Content starts
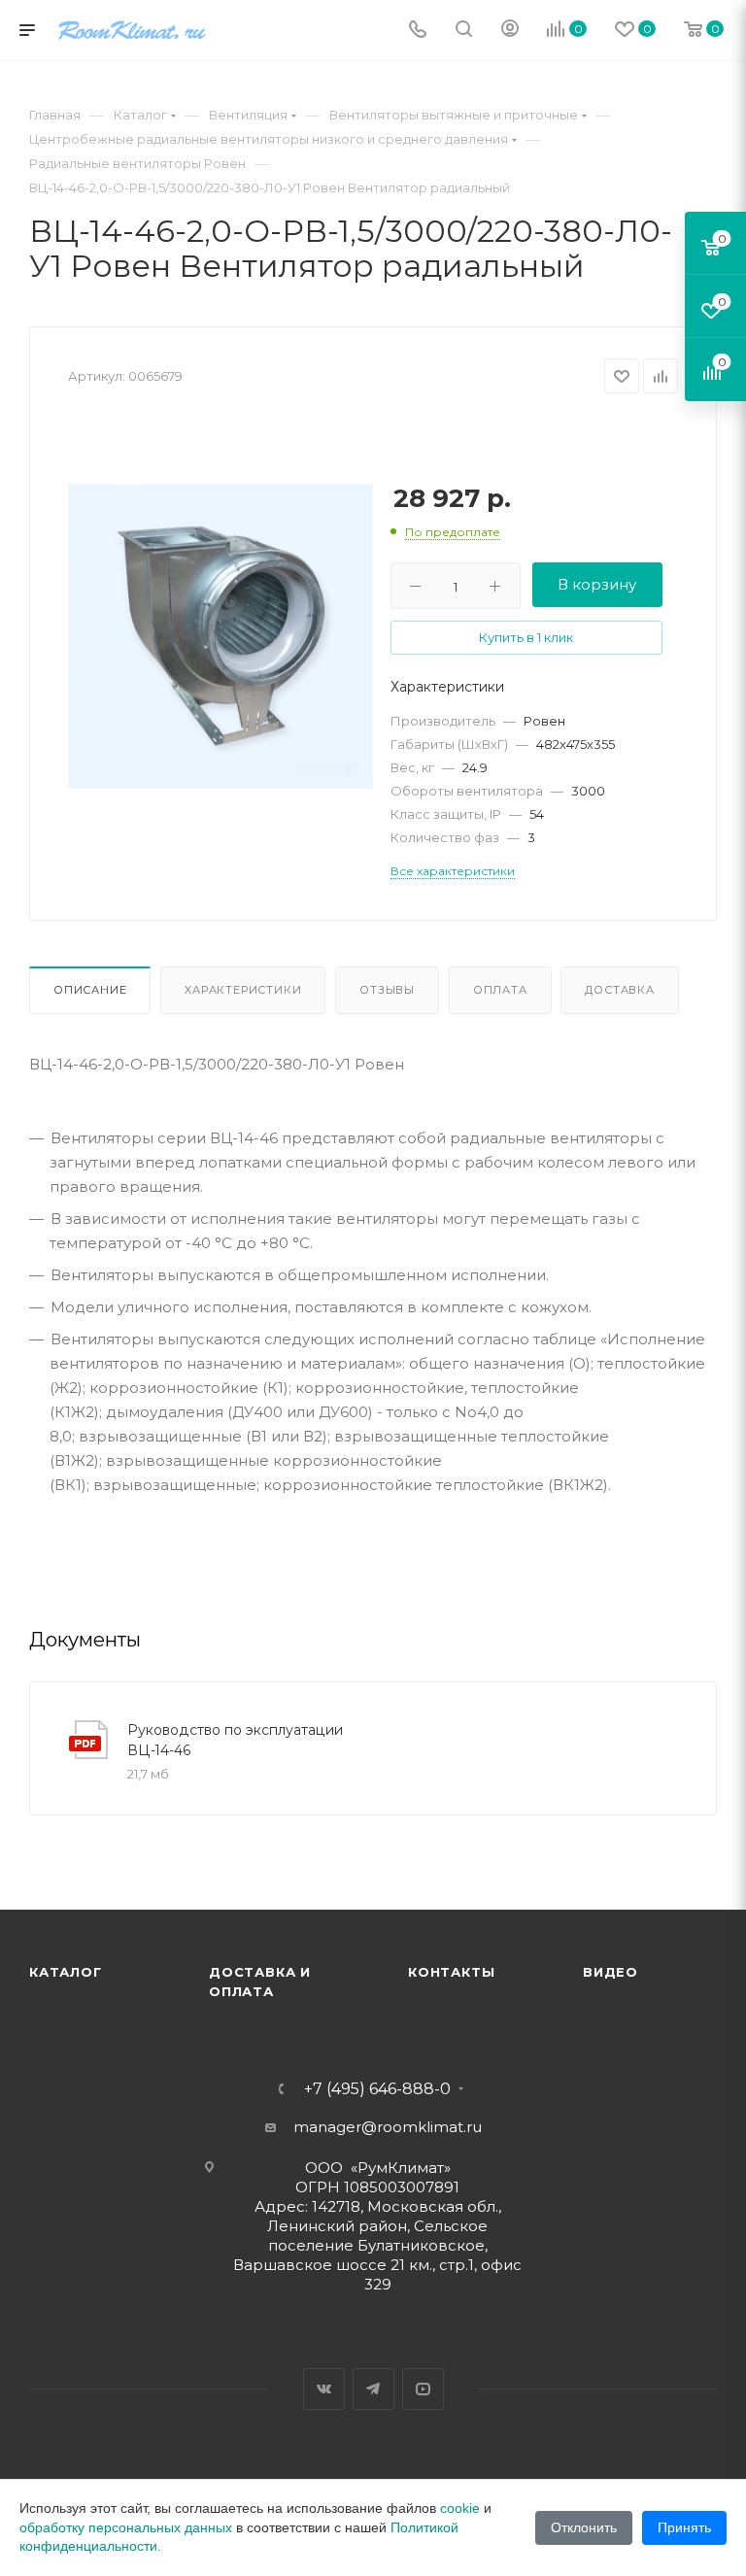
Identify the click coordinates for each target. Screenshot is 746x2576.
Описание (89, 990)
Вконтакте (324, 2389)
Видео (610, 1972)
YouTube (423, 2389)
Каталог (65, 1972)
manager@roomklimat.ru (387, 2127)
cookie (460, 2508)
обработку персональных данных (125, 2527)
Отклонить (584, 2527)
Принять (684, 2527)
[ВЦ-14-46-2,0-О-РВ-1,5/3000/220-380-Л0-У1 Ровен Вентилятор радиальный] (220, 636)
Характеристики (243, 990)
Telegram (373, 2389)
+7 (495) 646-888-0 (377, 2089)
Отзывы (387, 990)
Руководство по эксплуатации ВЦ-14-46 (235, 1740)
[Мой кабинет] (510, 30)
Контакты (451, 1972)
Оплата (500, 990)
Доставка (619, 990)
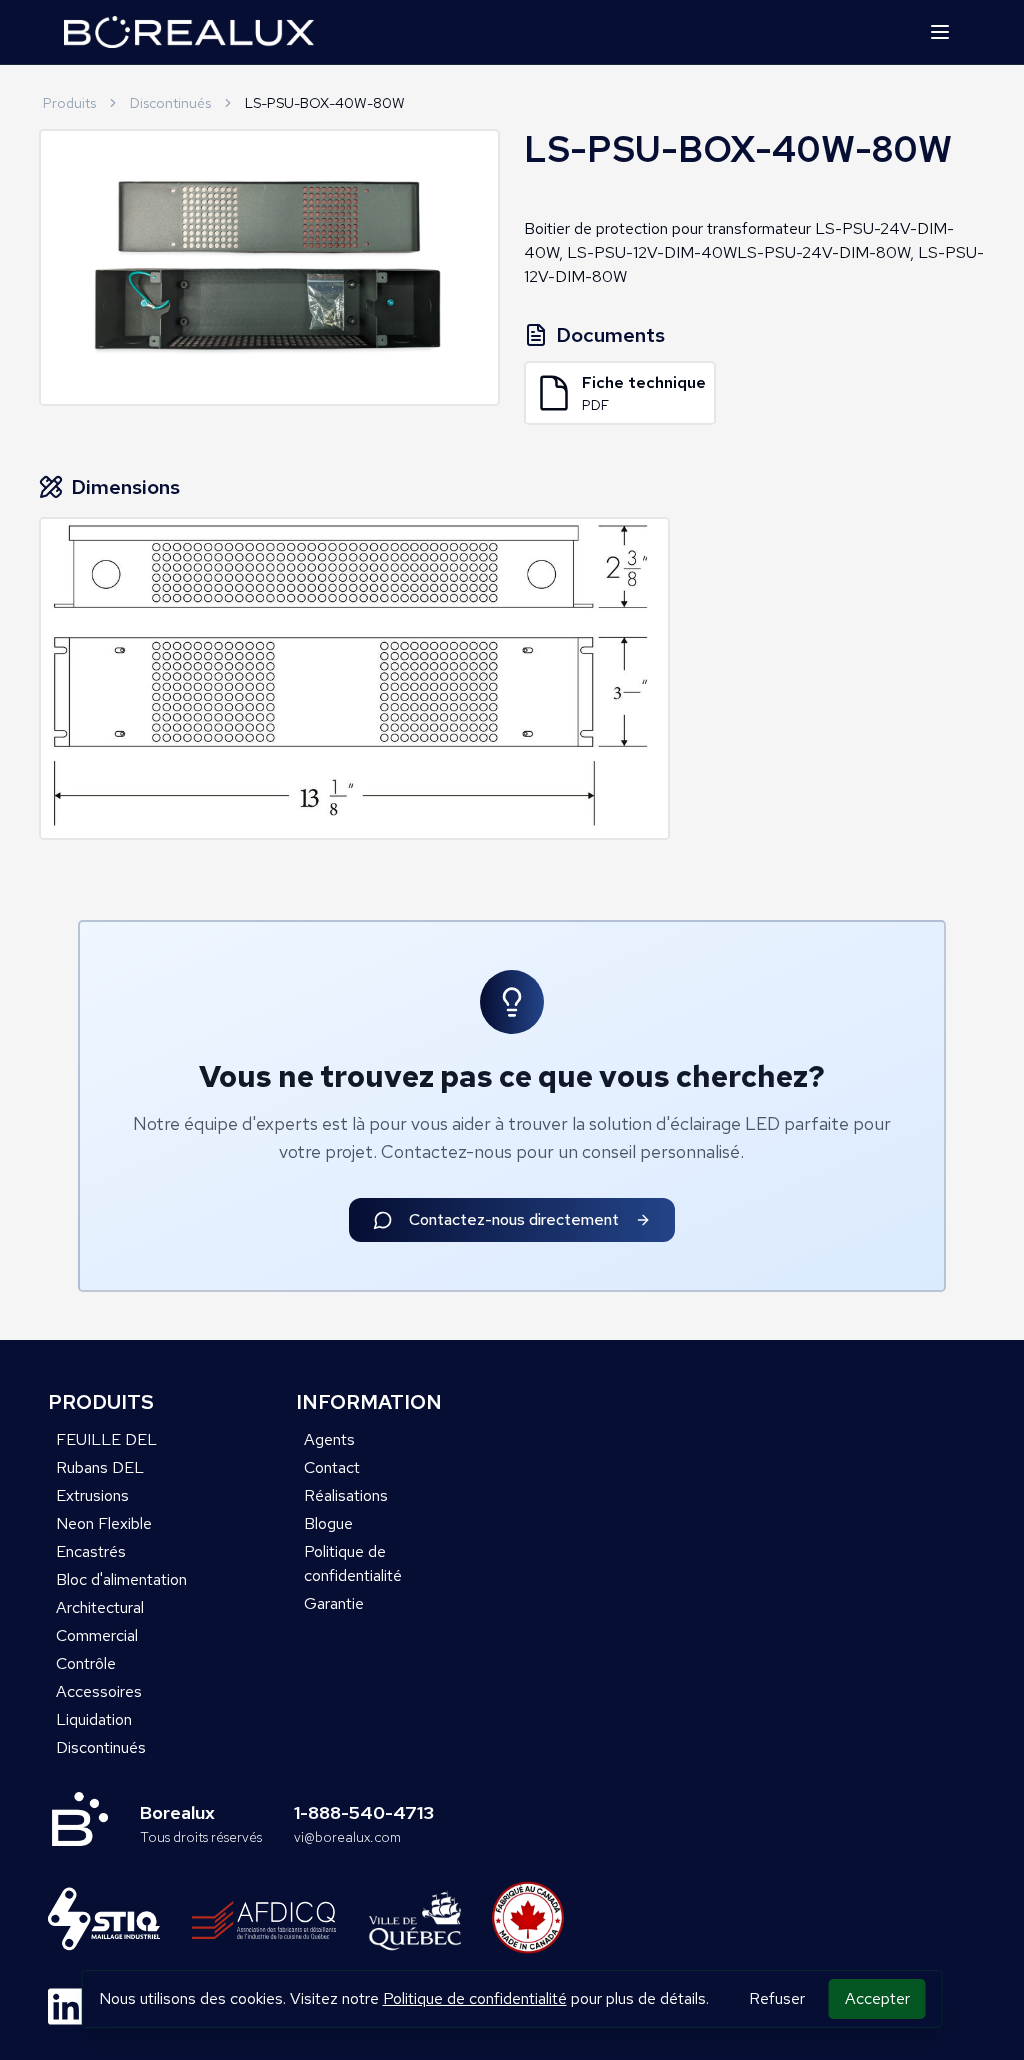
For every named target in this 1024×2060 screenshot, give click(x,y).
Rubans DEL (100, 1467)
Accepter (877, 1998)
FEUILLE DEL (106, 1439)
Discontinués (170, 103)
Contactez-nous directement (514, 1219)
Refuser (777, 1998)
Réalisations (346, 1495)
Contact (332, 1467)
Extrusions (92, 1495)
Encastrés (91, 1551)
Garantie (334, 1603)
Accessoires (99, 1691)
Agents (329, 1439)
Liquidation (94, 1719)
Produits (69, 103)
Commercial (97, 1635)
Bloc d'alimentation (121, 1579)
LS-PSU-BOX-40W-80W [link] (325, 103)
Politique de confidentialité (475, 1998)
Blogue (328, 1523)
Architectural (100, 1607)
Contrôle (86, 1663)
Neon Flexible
Content ends
WORK ITEM: Reproduce verbatim the lines of the material above, beginning with its first line and ending with the line that contains "Отклонить (584, 2527)"; skip pictures.

EXPECTED ANSWER:
Identify the click coordinates for each target. Screenshot is 746x2576.
Описание (89, 990)
Вконтакте (324, 2389)
Видео (610, 1972)
YouTube (423, 2389)
Каталог (65, 1972)
manager@roomklimat.ru (387, 2127)
cookie (460, 2508)
обработку персональных данных (125, 2527)
Отклонить (584, 2527)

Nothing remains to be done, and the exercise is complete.